> **Written request a**: In the text on dashboard data design, change "stakeholders" to "end users" and give again the part that opens with the words containing "- Simplest attributes" and closes with "with table definitions.".

> **Excerpt**:
[BEGIN]

Pattern 3: Conformed Dimensions
If multiple fact tables share a dimension (e.g., site, equipment), define it once and reuse:
-- Conformed dimension
CREATE TABLE dim_site (site_id INT PRIMARY KEY, ...)
-- All fact tables reference it
CREATE TABLE fact_production (... site_id INT REFERENCES dim_site ...)
CREATE TABLE fact_water (... site_id INT REFERENCES dim_site ...)
CREATE TABLE fact_safety_incident (... site_id INT REFERENCES dim_site ...)
Benefits:
- Dashboards can slice by site across all operational domains (production, water, safety) without custom logic.
- Adding a new site or site attribute updates all dashboards automatically.
Pattern 4: Aggregate Tables (Materialized Views)
If daily production by pit is queried 100 times per day, pre-compute it:
CREATE MATERIALIZED VIEW agg_production_daily_by_pit AS
SELECT
fact_production.date_id,
fact_production.site_id,
fact_production.pit_id,
SUM(fact_production.ore_tonnes) AS ore_tonnes_daily,
SUM(fact_production.waste_tonnes) AS waste_tonnes_daily,
AVG(fact_production.stripping_ratio) AS avg_stripping_ratio,
SUM(fact_production.downtime_minutes) AS downtime_minutes_daily
FROM fact_production
GROUP BY fact_production.date_id, fact_production.site_id, fact_production.pit_id;
CREATE INDEX idx_agg_prod_date_pit ON agg_production_daily_by_pit(date_id, pit_id);
Then point your dashboard chart to agg_production_daily_by_pit instead of fact_production. Query time drops from 5 seconds to 50 milliseconds.
Benefits:
- Dashboards load instantly, even during peak operational hours.
- The underlying fact table remains immutable (good for compliance).
- Aggregate tables are refreshed on a schedule (e.g., every 30 minutes) so they stay current.
Pattern 5: Degenerate Dimensions
Some attributes don’t warrant a full dimension table. Store them directly in the fact table:
CREATE TABLE fact_production (
production_id BIGINT PRIMARY KEY,
date_id INT,
site_id INT,
pit_id INT,
equipment_id INT,
ore_tonnes DECIMAL(10,2),
waste_tonnes DECIMAL(10,2),
shift_code VARCHAR(10), -- Degenerate dimension: 'A', 'B', 'C'
weather_condition VARCHAR(20), -- Degenerate dimension: 'Clear', 'Rain', 'Dust'
recorded_at TIMESTAMP
);
Benefits:
- Reduces joins, improving query speed.
- Simplest attributes (shift, weather) don’t need dimension tables.
Implementation Timeline and Deployment
Deploying a reference dashboard set from schema design to production typically takes 4–8 weeks, depending on data readiness and organisational complexity.
Week 1–2: Data Discovery and Schema Design
Activities:
- Interview operations, maintenance, safety, and finance teams to understand current reporting needs.
- Document existing data sources (historian, CMMS, ERP, safety system).
- Map source systems to proposed fact and dimension tables.
- Create a logical data model (ERD) and review with stakeholders.
Deliverables:
- Data lineage diagram.
- Dimensional model (star schema) with table definitions.
- Data dictionary (column names, types, units, business definitions).
Week 3–4: Data Pipeline and ETL
Activities:
- Build ETL pipelines to extract data from source systems and load into staging tables.

[END]

Entries on locating words and elements
[BEGIN]

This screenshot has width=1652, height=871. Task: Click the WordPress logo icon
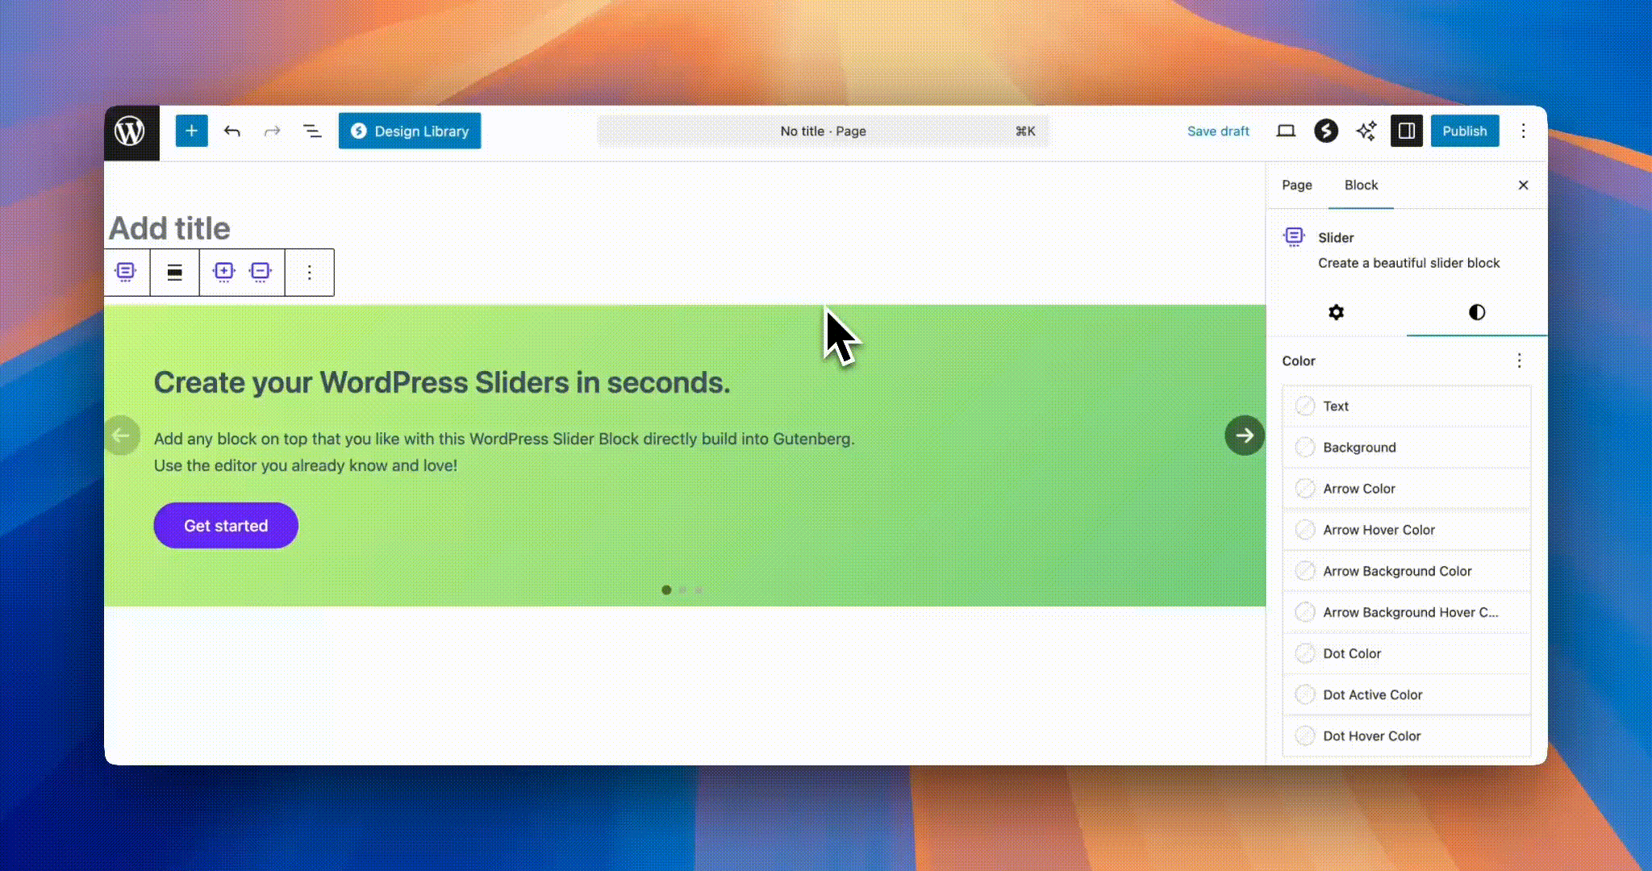point(131,131)
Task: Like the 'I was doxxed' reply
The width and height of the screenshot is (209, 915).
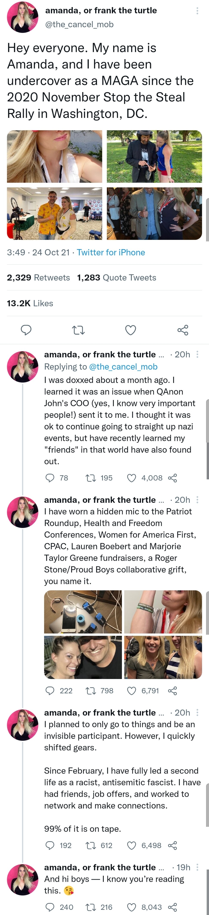Action: (132, 478)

[END]

> **Written request b**: List every line in the records that contains the string "screenshot".

> **Output a**:
- Simplest attributes (shift, weather) don’t need dimension tables.
Implementation Timeline and Deployment
Deploying a reference dashboard set from schema design to production typically takes 4–8 weeks, depending on data readiness and organisational complexity.
Week 1–2: Data Discovery and Schema Design
Activities:
- Interview operations, maintenance, safety, and finance teams to understand current reporting needs.
- Document existing data sources (historian, CMMS, ERP, safety system).
- Map source systems to proposed fact and dimension tables.
- Create a logical data model (ERD) and review with end users.
Deliverables:
- Data lineage diagram.
- Dimensional model (star schema) with table definitions.

> **Output b**:
This screenshot has width=1652, height=871. Task: Click the WordPress logo icon
The width and height of the screenshot is (209, 915).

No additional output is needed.